* _Problem_
Render the lines between the one holding "Task: Click the refresh icon in header" and the one holding "Action: click(883, 31)", inclusive, as a numbered list with blank lines left out.

* _Data extract_

▬▬▬▬▬▬

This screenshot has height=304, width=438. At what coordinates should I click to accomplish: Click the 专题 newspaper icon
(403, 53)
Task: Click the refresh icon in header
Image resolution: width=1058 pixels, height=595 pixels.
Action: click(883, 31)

▬▬▬▬▬▬

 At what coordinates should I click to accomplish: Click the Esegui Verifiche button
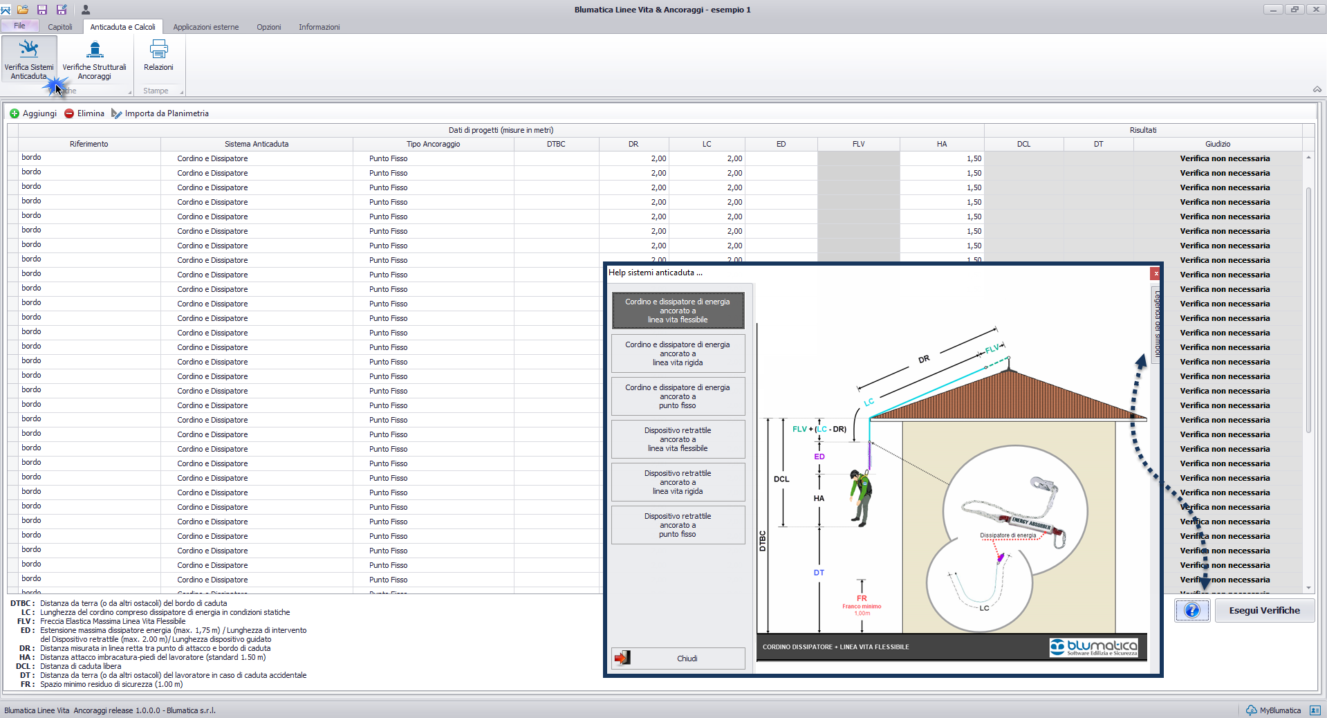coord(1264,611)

▬▬▬▬▬▬

* _Exercise solution_
1. Task: Click the refresh icon in header
2. Image resolution: width=1058 pixels, height=595 pixels.
3. Action: click(883, 31)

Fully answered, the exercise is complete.